Una disciplina così complessa porta a registrare qualche inesattezza interpretativa. La più frequente è quella di non ritenere distinti i fabbisogni standard posti a sostegno delle funzioni fondamentali degli enti locali e i fabbisogni standard differenziati per le Regioni a copertura dei Lep sulla base degli indici di deprivazione socio-economici e culturali. Un tema, questo, che dà adito a gravi confusioni sin dal 2010/2011, allorquando furono approvati il d.lgs. 216/2010, recante “Fabbisogni standard relativi alle funzioni fondamentali degli enti locali” e non già afferenti ai Lep, dei quali si occupa il d.lgs. 68/2011, ovviamente da rivedere, recante “Ordinamento finanziario delle regioni e province.
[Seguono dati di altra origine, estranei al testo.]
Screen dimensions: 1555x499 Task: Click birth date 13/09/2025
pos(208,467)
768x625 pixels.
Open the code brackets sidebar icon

Costi e fabbisogni standard relativi alla sanità”.
Nella sintesi, per i primi toccherà alla Commissione c.d. “Stradiotto”, incaricata della definizione dei fabbisogni standard destinati a rendere sostenibili le undici funzioni dei Comuni e le sei delle Città metropolitane e Province. Diversamente sarà per i fabbisogni standard riguardanti la esigibilità dei Lep. Un campo, questo, che appartiene - come detto - alla politica.
Ciò in quanto strumenti di determinazione economica attraverso i quali:
-quanto alle funzioni fondamentali degli enti locali, sono rappresentativi del quantum necessario ovunque per assicurare i servizi alla collettività, tra questi anche l’assistenza sociale;
-quanto alla esigibilità dei Lea (ma di tutti i Lep), sono strumentali a colmare gli enormi deficit di erogazione dei servizi e delle prestazioni essenziali delle Regioni destinatarie, con quelle più povere di gettito fiscale messe alla pari delle altre con la quota di perequazione. Quest’ultima stranamente assente nel dibattito attuale, con grande trascuratezza per i quattrini necessari ad alimentare i quattro fondi perequativi introdotti dall’attuazione dell’art. 119 della Costituzione.